But what is the mechanism that makes magic an ontological presence, and enables its efficacy? That mechanism is Identity, specifically the ability to shape and change identity in order to mesh it with the identity if the possibility one wishes to manifest into reality. Identity can be considered to be both a state of existence and, in a system, a point or node of influence, connected to other nodes of influence. Magic uses identity as a means of manifesting probability into reality, by creating resonance between the identity of the magician and the identity of the probability the magician wants to make into reality (Think of magic as a string in a web, connecting one node of identity to another node of identity). The magician anchors a potential identity in the form of a probability to his/her actual identity, via magic to enable the probability a greater chance of manifesting than would occur if methods were not used to link the two identities together. Magic is a process of identification that allows the magician to change reality by altering the identity of that reality, or for that matter altering his or her own identity to conform to reality.

Magic uses methods to create resonance between different identities, or if you will between one version of reality and another. Probability becomes reality, when enough resonance is created between one identity and another so that the probability in essence becomes an extension of the existing identity of the magician.

This is my answer to Deo's question. It's also part of my ongoing work and experimentation with magic.

0 and 1, all and none til something is done

I came across an intriguing question that asked, "What would there be, if there was nothing?" My answer is, "The potential for everything, waiting to be manifested into something"

This answer boils down one of my approaches to magic and life into ten words. I relate it to magic, because it was in the works of William G. Gray that I first discovered 0 and 1, which is an intricate of my private mythos and relates to the concept of nothingness, everything, and something. This concept is also explored to some degree in the fantasy works of Raymond E. Feist, when his characters discuss some of the metaphysics of the fantasy universe, metaphysics which I might add are very workable and sane as a magical paradigm when it comes not only the relationships one has with the spirits, but also as a way of explaining something of how the universe itself works, but I digress.

I came across the concept of zeroing in  Magical Ritual Methods by William G. Gray (one of my favorite authors of magic).  The concept boils down to the idea that creation cannot occur without a void. What this means is that nothingness needs to exist in order for something to have a place. Some of this concept is echoed in the jazz musician Sun Ra's philosophy, particularly the cult film he did in the seventies about the outer space employment agency. What I get from Gray's concepts is that in zero, in nothing, lies the potential for everything. But until something is actually done with that potential, nothing can occur. ) is the embodiment of all and none. It represents both nothing and the potential for everything. 1 is the direction, the manifestation of potential into something. Once 1 occurs, and something is manifested the potential has been shaped into reality.

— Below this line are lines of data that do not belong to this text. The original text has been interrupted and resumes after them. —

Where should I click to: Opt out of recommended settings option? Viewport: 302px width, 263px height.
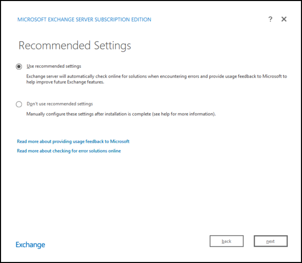(19, 104)
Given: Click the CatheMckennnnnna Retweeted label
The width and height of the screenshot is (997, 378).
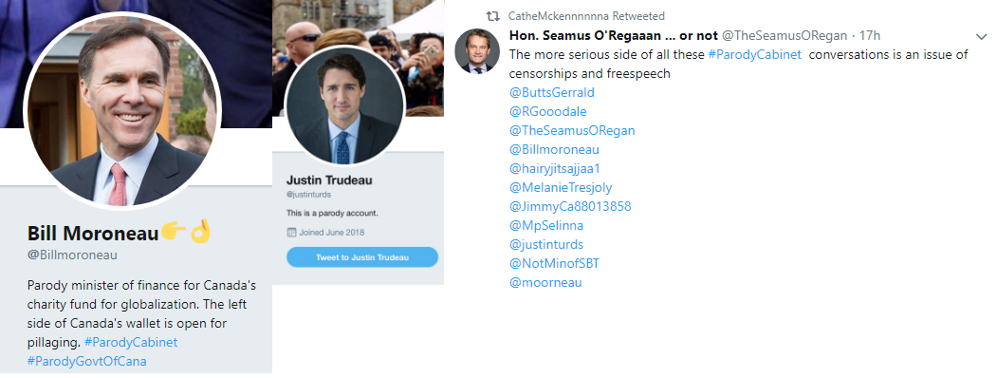Looking at the screenshot, I should pos(586,16).
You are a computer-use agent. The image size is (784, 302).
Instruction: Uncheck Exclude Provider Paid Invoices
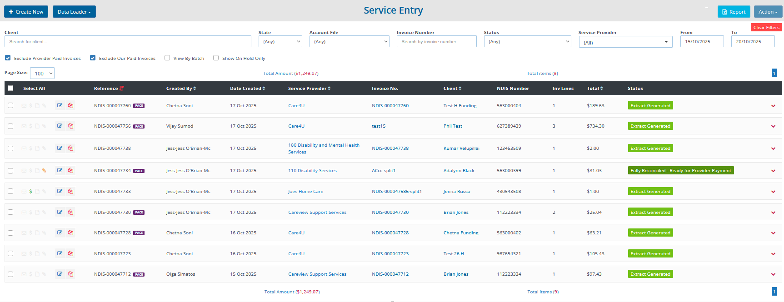tap(8, 58)
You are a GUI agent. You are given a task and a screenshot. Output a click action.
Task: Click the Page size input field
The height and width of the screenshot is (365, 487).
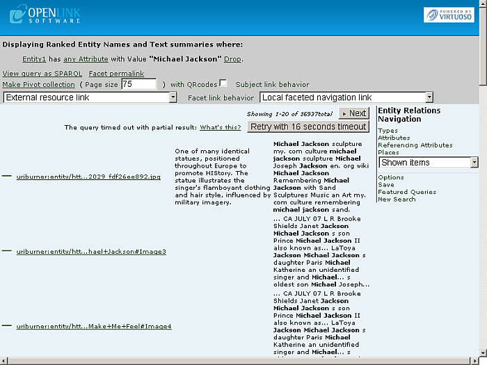point(138,84)
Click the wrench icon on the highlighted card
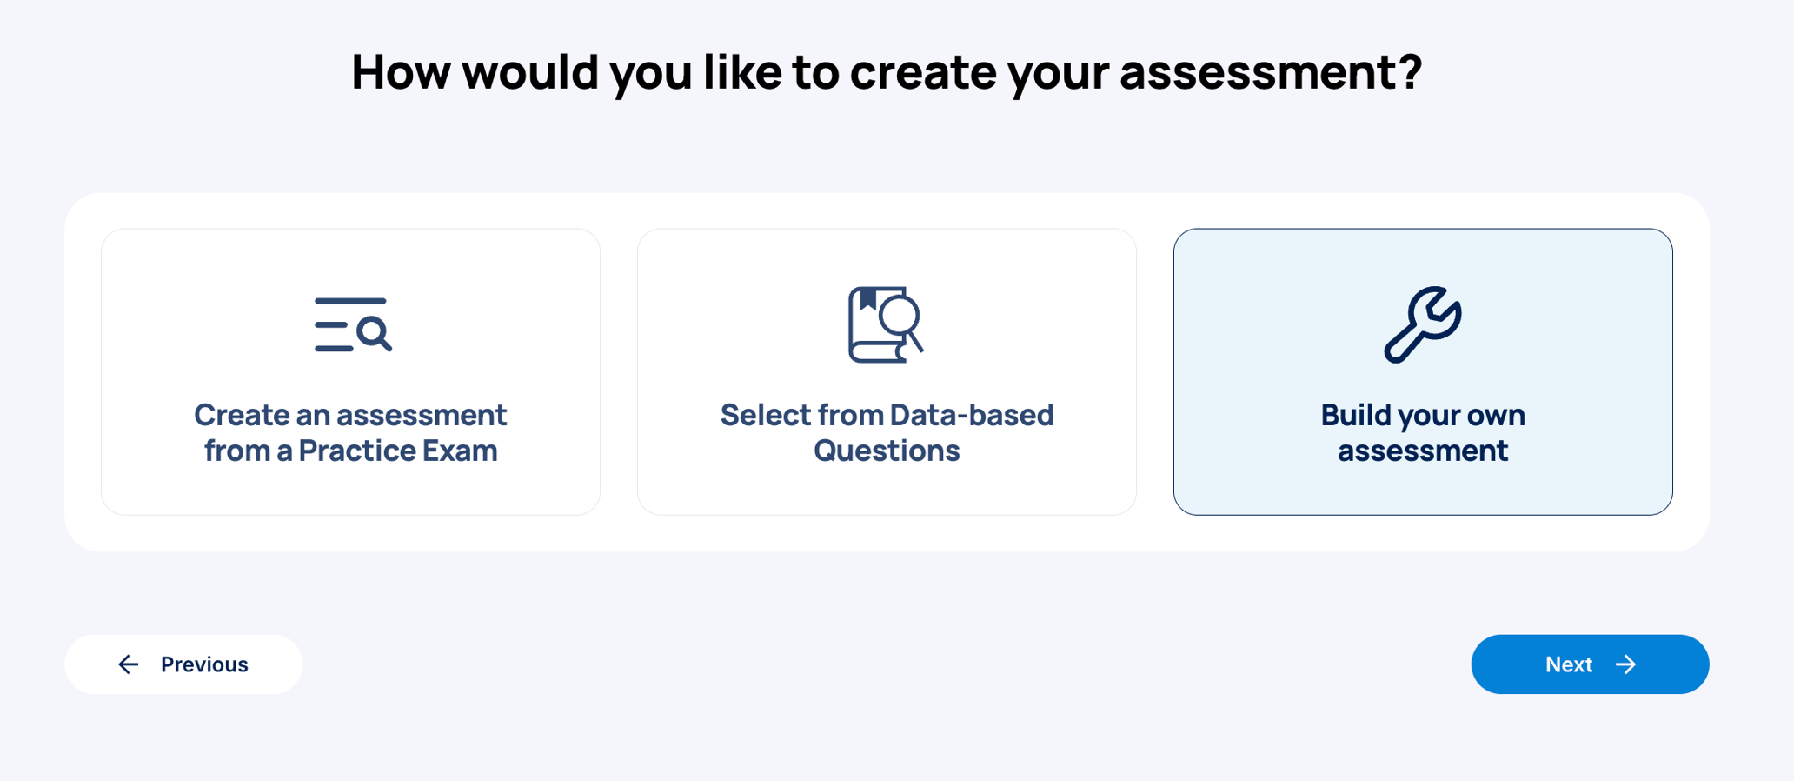1794x781 pixels. coord(1423,324)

Much of Gray's approach to magic was based on the idea that you had to, as much as possible, return to a state of zero, of nothingness, before you created any magical act. The reason for that was to create a state of objectivity or neutrality, from which you were free of contaminating influences that might taint the manifestation you wanted to shape. The zero that a person used is the magical circle meant to represent that state of neutrality, wherein a person begins to take the potential for everything and shape into something that can be manifested into reality.

Much of what Gray wrote about in Magical Ritual Methods continues to influence my own approach to magic to this day. If there was ever a book I would consider to be a definitive manual on how and why magic works, I'd probably refer people to Magical Ritual Methods and tell them to read the book and then re-read and take copious notes while also integrating the practices described into their magical practice. I can guarantee that working with Gray's concepts will definitely challenge a person's perspectives on magic, because Gray is very thorough about exploring what magic seems to be, as well as explaining what he believes a person needs to be able to do, in order to really work with magic.

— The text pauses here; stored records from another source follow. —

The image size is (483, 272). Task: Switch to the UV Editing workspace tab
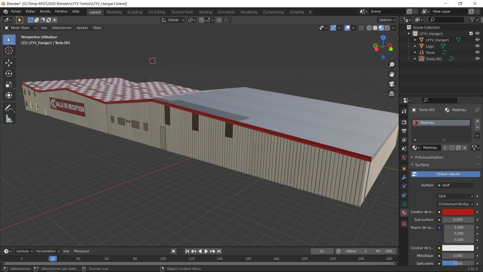[156, 12]
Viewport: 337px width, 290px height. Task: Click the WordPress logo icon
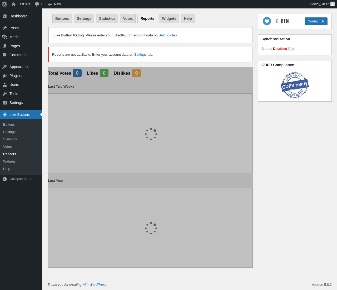point(4,4)
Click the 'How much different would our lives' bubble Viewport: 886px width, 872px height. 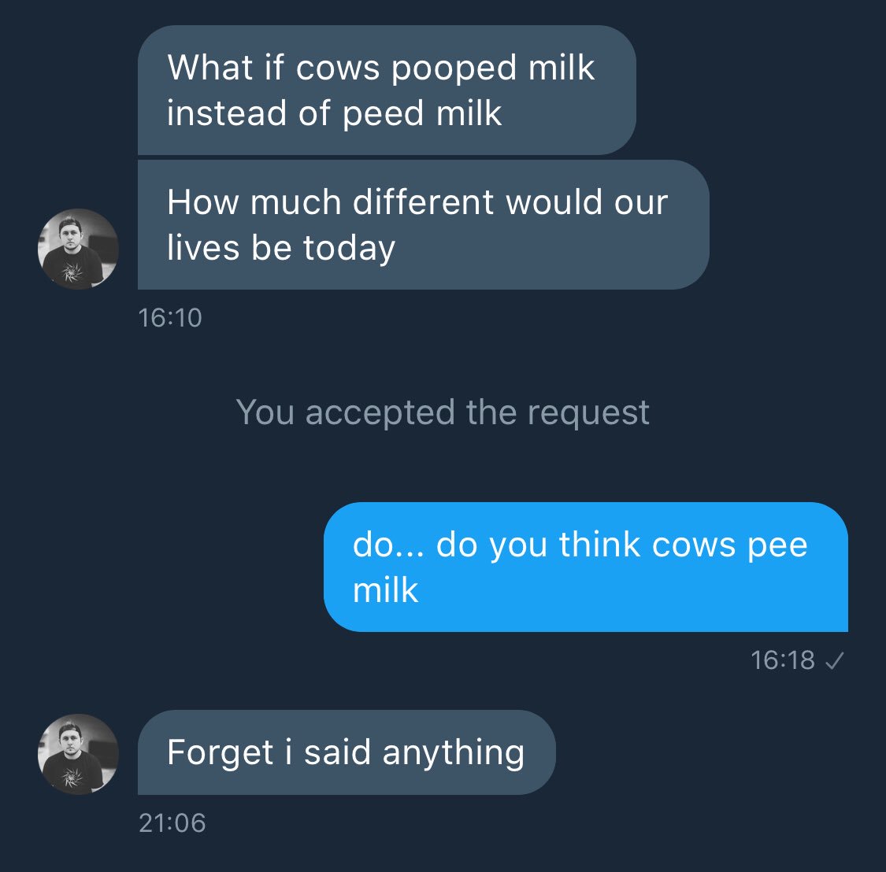423,225
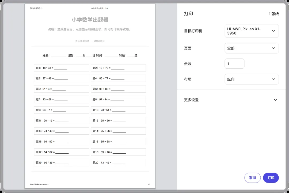Expand the 更多设置 section chevron
Image resolution: width=289 pixels, height=193 pixels.
tap(275, 100)
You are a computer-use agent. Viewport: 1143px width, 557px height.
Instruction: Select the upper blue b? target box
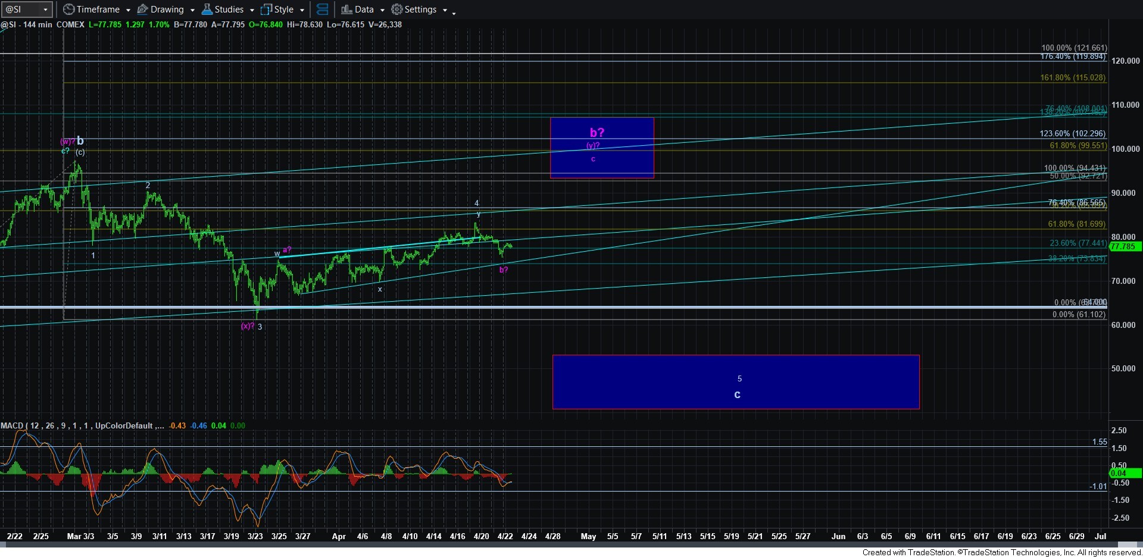pos(602,148)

For me, 0 and 1 represents infinite potential within nothing and the capacity to shape that potential, to evoke it into something. Of course to do all of that, it's essential to train yourself, train and shape your internal reality so that it can mesh up with external reality while also working within nothing to achieve something. I first read Gray's works in my early twenties and even now I can still safely say that it influences how I think about and approach magic, right down to how I develop processes for working magic.

I've even used some of his concepts in meditation, diminishing a senses to a minutae of potential within a see of potential. This concept can also be used to speak to the soul of a symbol...which is a concept wherein a person finds the meaning of a symbol in meditation by zeroing the sense of self and integrating the symbol into him or herself to experience it directly.

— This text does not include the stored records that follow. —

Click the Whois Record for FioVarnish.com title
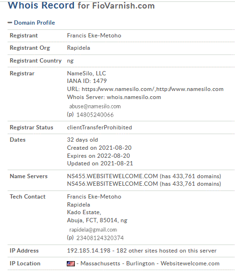Image resolution: width=235 pixels, height=272 pixels. click(81, 5)
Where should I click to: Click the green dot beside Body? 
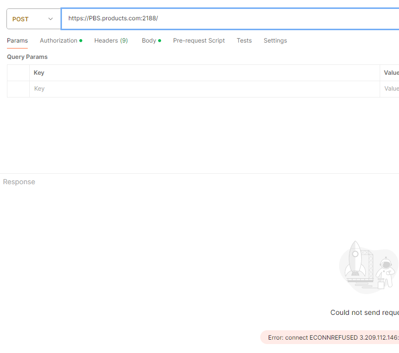pyautogui.click(x=160, y=41)
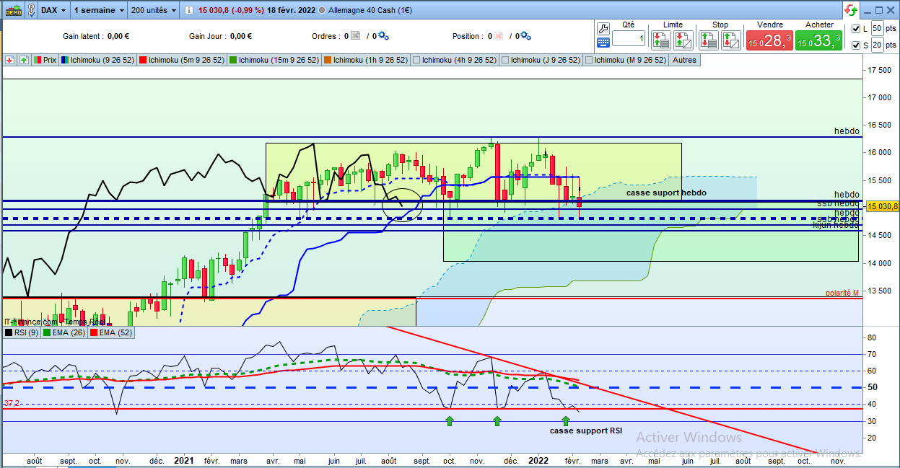Select the Autres indicator tab
This screenshot has height=468, width=900.
[684, 60]
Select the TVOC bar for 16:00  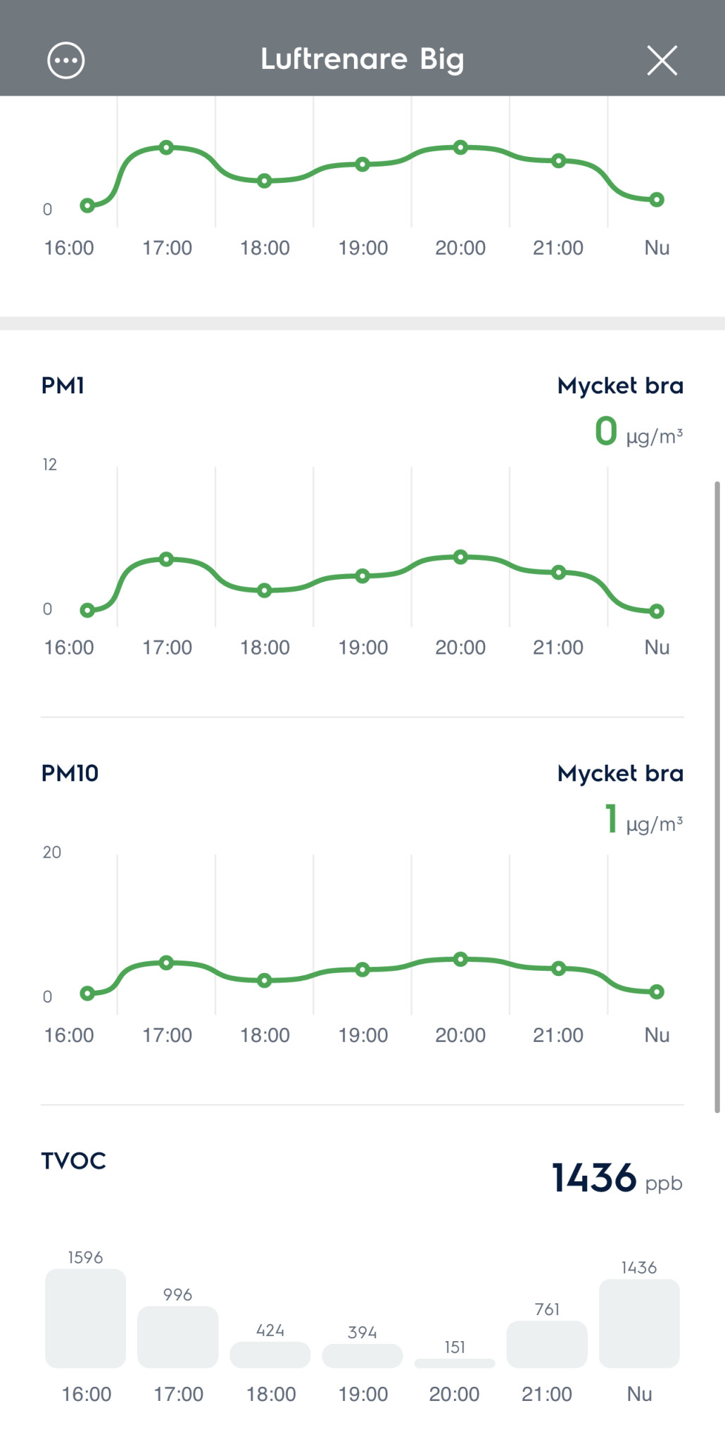click(x=86, y=1318)
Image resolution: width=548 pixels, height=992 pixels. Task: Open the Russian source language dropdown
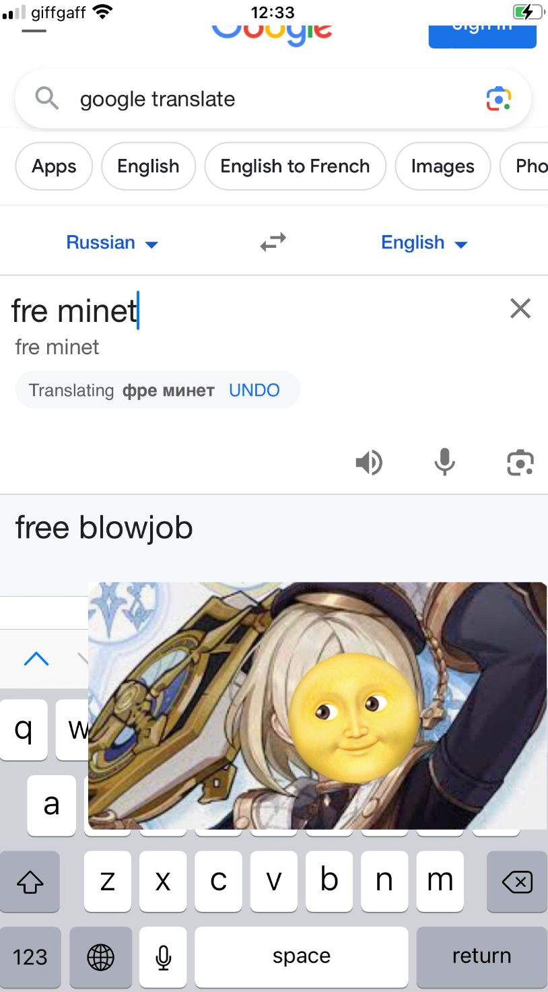[112, 242]
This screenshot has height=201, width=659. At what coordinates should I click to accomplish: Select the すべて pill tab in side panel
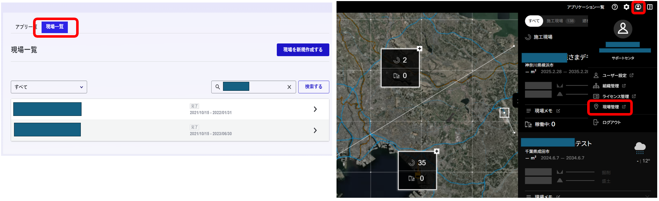(534, 21)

So that's a snippet of my personal mythos when it comes to magic.

From nothing...came something...From 0 came 1.

To Define is to..?

Recently, I've also been following with great interest several posts on the definitions of magic on Plutonica .net. Go here, here, and here, to read the posts on plutonica.net. I find this discussion interesting, partially because I devoted two chapters of Multi-Media Magic to definitions of magic. One chapter focused on what I considered inaccurate or poor definitions of magic, while the second chapter focused on what I considered to be good definitions of magic. One author whose definition I did not include, was Aleister Crowley's definition which goes, "Magick is the Science and Art of causing Change to occur in conformity with Will". Anyone who has read my books knows that I, on principle, do not include quotes or cite Crowley's work, for the simple fact that I feel that many other occult works are not nearly as recognized, because when people think of magic, they think of Mr. Crowley. I'd rather devote the majority of my writing to recognizing the works of other people and what they say about magic, because I believe a lot of people miss on some truly intriguing concepts when they focus only on Crowley's words and wit when it comes to magic.

All that said, I've never been impressed with Crowley's definition. I recognize that many occultists hold it up as the standard definition. In fact, if you go to Psyche's other site spiralnature, specifically to the magick index page, you'll note that the majority of definitions are derived from Crowley's definition. It would seem that Crowley nailed definition of magic down, so one might wonder, why Taylor, aren't you impressed by his definition.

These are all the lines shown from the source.